Forward Backward Early Dropping selection regression {MXM} | R Documentation |
Forward Backward Early Dropping selection regression
Description
Forward Backward Early Dropping selection regression.
Usage
fbed.reg(target, dataset, prior = NULL, ini = NULL, test = NULL, threshold = 0.05,
wei = NULL, K = 0, method = "LR", gam = NULL, backward = TRUE)
Arguments
target |
The class variable. Provide either a string, an integer, a numeric value, a vector, a factor, an ordered factor or a Surv object. |
dataset |
The dataset; provide either a data frame or a matrix (columns = variables, rows = samples). |
prior |
If you have prior knowledge of some variables that must be in the variable selection phase add them here. This an be a vector (if you have one variable) or a matrix (if you more variables). This does not work during the backward phase at the moment. |
ini |
If you already have the test statistics and the p-values of the univariate associations (the first step of FBED) supply them as a list with the names "stat" and "pvalue" respectively. If you have used the EBIc this list contains the eBIC of the univariate associations. Note, that the "gam" argument must be the same though. |
test |
The available tests: "testIndReg", "testIndPois", "testIndNB", "testIndLogistic", "testIndMMReg", "testIndBinom", "censIndCR", "censIndWR", "testIndBeta", "testIndZIP", "testIndGamma, "testIndNormLog", "testIndTobit", "testIndQPois", "testIndQBinom", "testIndFisher" "testIndMultinom", "testIndOrdinal", "testIndClogit" and "testIndSPML". Note that not all of them work with eBIC. The only test that does not have "eBIC" and no weights (input argument "wei") is the test "gSquare". The tests "testIndFisher" and "testIndSPML" have no weights. |
threshold |
Threshold (suitable values in (0, 1)) for assessing p-values significance. Default value is 0.05. |
wei |
A vector of weights to be used for weighted regression. The default value is NULL. It is not suggested when robust is set to TRUE. If you want to use the "testIndBinom", then supply the successes in the y and the trials here. An example where weights are used is surveys when stratified sampling has occured. |
K |
How many times should the process be repeated? The default value is 0. You can also specify a range of values of K, say 0:4 for example. |
method |
Do you want the likelihood ratio test to be performed ("LR" is the default value) or perform the selection using the "eBIC" criterion (BIC is a special case). |
gam |
In case the method is chosen to be "eBIC" one can also specify the |
backward |
After the Forward Early Dropping phase, the algorithm proceeds witha the usual Backward Selection phase. The default value is set to TRUE. It is advised to perform this step as maybe some variables are false positives, they were wrongly selected. The backward phase using likelihood ratio test and eBIc are two different functions and can be called directly by the user. SO, if you want for example to perform a backard regression with a different threshold value, just use these two functions separately. |
Details
The algorithm is a variation of the usual forward selection. At every step, the most significant variable enters the selected variables set. In addition, only the significant variables stay and are further examined. The non signifcant ones are dropped. This goes until no variable can enter the set. The user has the option to re-do this step 1 or more times (the argument K). In the end, a backward selection is performed to remove falsely selected variables. Note that you may have specified, for example, K=10, but the maximum value FBED used can be 4 for example.

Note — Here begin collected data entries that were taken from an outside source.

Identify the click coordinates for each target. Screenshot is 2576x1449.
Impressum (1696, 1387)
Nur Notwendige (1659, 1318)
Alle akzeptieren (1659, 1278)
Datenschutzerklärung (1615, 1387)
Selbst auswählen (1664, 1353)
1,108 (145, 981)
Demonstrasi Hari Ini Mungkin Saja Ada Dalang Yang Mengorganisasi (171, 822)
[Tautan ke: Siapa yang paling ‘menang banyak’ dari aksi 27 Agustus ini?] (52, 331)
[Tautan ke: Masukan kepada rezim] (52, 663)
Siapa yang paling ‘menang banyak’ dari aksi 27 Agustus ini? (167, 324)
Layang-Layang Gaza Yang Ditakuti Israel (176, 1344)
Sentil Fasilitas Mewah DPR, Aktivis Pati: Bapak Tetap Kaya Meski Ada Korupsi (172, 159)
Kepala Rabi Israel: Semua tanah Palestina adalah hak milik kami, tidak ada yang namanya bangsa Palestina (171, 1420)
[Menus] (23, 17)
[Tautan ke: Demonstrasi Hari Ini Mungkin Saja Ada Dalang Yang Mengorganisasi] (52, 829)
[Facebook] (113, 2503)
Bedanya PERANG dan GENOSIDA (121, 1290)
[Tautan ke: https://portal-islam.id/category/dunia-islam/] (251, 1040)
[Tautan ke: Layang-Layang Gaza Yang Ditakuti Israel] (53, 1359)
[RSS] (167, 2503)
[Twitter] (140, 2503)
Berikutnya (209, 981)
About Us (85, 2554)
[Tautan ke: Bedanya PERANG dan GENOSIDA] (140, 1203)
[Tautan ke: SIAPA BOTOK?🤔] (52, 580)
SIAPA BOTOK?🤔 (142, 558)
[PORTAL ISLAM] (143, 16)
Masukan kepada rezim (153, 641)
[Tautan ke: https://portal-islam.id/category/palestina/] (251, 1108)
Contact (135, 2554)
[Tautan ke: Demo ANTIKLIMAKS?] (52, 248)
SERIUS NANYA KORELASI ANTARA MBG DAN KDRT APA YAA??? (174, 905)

The "testIndQPois" and "testIndQBinom" do not work for method = "eBIC" as there is no BIC associated with quasi Poisson and quasi binomial regression models.
If you specify a range of values of K it returns the results of fbed.reg for this range of values of K. For example, instead of runnning fbed.reg with K=0, K=1, K=2 and so on, you can run fbed.reg with K=0:2 and the selected variables found at K=2, K=1 and K=0 are returned. Note also, that you may specify maximum value of K to be 10, but the maximum value FBED used was 4 (for example).
Value
If K is a single number a list including:
univ |
If you have used the log-likelihood ratio test this list contains the test statistics and the associated logged p-values of the univariate associations tests. If you have used the EBIc this list contains the eBIC of the univariate associations. Note, that the "gam" argument must be the same though. |
res |
A matrix with the selected variables, their test statistic and the associated logged p-value. |
info |
A matrix with the number of variables and the number of tests performed (or models fitted) at each round (value of K). This refers to the forward phase only. |
runtime |
The runtime required. |
back.rem |
The variables removed in the backward phase. |
back.n.tests |
The number of models fitted in the backward phase. |
If K is a sequence of numbers a list tincluding:
univ |
If you have used the log-likelihood ratio test this list contains the test statistics and the associated p-values of the univariate associations tests. If you have used the EBIc this list contains the eBIC of the univariate associations. |
res |
The results of fbed.reg with the maximum value of K. |
mod |
A list where each element refers to a K value. If you run FBEd with method = "LR" the selected variables, their test statistic and their p-value is returned. If you run it with method = "eBIC", the selected variables and the eBIC of the model with those variables are returned. |
Author(s)
Michail Tsagris
R implementation and documentation: Michail Tsagris mtsagris@uoc.gr
References
Borboudakis G. and Tsamardinos I. (2019). Forward-backward selection with early dropping. Journal of Machine Learning Research, 20(8): 1-39.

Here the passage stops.